While the country of Iraq holds great oil wealth, the vast majority of Iraqis have benefited little from this potential. When Saddam Hussein rose to power in 1979, the country plunged into incessant war and internal strife. First came the disastrous 1980-88 Iran-Iraq war (a million killed at a cost of 100 billion dollars), then the Anfal or campaign to destroy Kurdish culture, followed by the Gulf War upon Saddam's invasion of Kuwait in 1990, and most recently the United States-led war of 2003 (Central Intelligence Agency [CIA], 2003; Glover, 1999). This chapter details historical and cultural factors for Iraqi refugees who fled during the Gulf War and its aftermath, through 2002. From the outset a distinction is made between Iraqi refugees and Kurdish refugees fleeing from northern Iraq ("Iraqi Kurdistan"). For this discussion, then, Iraqi refugees consist of two main groups:

  • Iraqi political dissidents and surrendering or deserting members of Saddam Hussein's national army.
  • Shiite Muslims, some of whom are the so-called "Marsh Arabs" from southern Iraq and a small number of whom are of Iranian descent.

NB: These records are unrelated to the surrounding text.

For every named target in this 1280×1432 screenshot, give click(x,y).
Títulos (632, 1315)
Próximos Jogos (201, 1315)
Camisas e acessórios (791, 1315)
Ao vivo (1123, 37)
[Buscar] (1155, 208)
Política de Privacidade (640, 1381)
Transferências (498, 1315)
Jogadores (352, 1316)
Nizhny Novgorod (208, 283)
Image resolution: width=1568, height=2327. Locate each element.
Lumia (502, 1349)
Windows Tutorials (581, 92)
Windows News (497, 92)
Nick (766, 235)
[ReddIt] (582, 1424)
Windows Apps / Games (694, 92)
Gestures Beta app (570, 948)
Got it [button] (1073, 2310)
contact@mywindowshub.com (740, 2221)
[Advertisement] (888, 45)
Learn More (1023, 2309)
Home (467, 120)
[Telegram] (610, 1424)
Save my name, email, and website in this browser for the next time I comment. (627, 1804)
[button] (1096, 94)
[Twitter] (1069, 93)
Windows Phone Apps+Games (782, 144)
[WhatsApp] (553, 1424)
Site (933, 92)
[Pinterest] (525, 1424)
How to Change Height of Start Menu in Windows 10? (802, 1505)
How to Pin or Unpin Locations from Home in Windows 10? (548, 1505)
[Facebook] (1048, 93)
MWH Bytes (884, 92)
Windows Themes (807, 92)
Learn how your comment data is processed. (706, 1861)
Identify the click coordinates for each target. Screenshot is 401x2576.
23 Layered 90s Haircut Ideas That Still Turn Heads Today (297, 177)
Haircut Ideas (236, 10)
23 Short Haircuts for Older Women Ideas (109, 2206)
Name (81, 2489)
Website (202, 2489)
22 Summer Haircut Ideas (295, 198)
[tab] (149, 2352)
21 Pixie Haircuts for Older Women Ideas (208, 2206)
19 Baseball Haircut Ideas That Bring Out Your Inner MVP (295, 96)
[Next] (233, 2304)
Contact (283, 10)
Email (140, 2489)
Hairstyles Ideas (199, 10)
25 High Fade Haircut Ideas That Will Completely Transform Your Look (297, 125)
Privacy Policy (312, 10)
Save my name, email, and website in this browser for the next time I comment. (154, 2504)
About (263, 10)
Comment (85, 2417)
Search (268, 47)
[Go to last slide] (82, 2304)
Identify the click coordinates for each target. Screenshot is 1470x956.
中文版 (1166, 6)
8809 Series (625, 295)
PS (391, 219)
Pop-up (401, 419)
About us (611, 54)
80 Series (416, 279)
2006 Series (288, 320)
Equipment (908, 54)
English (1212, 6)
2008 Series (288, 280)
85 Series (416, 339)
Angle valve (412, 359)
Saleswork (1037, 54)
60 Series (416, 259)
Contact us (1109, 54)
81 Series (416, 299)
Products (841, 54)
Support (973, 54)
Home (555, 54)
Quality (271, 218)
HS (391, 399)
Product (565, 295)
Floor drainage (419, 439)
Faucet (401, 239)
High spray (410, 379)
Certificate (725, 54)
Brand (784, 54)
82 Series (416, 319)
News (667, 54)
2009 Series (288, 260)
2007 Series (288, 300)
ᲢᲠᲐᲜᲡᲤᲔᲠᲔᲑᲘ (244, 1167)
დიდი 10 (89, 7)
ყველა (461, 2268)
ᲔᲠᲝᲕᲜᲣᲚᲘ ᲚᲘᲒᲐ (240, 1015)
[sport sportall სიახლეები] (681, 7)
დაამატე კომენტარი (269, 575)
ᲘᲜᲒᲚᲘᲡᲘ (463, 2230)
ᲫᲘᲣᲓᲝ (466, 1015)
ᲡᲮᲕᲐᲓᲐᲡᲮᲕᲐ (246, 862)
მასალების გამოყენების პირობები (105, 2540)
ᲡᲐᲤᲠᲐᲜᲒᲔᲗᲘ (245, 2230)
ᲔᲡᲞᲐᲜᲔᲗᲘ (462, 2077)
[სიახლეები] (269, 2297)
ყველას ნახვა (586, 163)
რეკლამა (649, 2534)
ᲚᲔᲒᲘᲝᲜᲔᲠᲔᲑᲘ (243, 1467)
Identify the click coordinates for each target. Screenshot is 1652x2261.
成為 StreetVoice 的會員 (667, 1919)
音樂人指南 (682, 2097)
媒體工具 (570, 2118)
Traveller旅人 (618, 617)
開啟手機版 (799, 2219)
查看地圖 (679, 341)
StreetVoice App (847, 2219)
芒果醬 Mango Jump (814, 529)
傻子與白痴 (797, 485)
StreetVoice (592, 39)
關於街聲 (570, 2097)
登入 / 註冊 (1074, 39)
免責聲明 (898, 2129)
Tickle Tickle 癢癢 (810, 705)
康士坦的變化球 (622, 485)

There is also a third, smaller group of Iraqi "Turkomens" or Iraqis of Turkish descent.

Following the 1991 Gulf War, Shiite Muslims rebelled against the Iraqi regime. With the collapse of their rebellion in March of 1991, at least 100,000 Iraqi Shiites fled into neighboring Iran, Saudi Arabia, and the U.S.-occupied zone along the Iraq-Kuwait border. Fearful of retribution against these refugees on the withdrawal of U.S. troops from the region, the U.S. brokered a deal with the Saudi government for the establishment of a Saudi-maintained refugee camp near Rafha, and another camp called Al Artawea. Many refugees report that conditions in the Al Artawea camp were poor, especially for Arabs (as opposed to Kurds who also were housed there). Eventually, Al Artawea was closed, and all the refugees were sent to Rafha. Rafha camp was divided between the former members of the Iraqi army, overwhelmingly comprised of single men, and the Iraqi families, most of whom were Shiites.

History of Immigration

In the mid-1990s, it had became clear that Saddam Hussein's regime had not weakened, and repatriation for the tens of thousands of Iraqi refugees in neighboring countries meant certain retribution, especially for the former members of the Iraqi army and dissidents in Saudi Arabia. With pressure from the Saudi government, the United States agreed to resettle the Rafha group en masse, beginning in 1994. The United States government's decision met with considerable opposition, especially from veteran's groups, who argued that the resettled former members of the Iraqi army had been potential adversaries to Allied troops during the war. Furthermore, the existing resettled Kurdish populations also were distrustful of these potential "agents of Saddam." Nonetheless, over 32,000 Iraqi refugees were resettled in the United States through 2002, adding to the population of non-refugee Iraqi immigrants, for a total of about 90,000 foreign-born Iraqis (Grieco, 2003). The largest populations in the U.S. are in Detroit, Chicago, and San Diego.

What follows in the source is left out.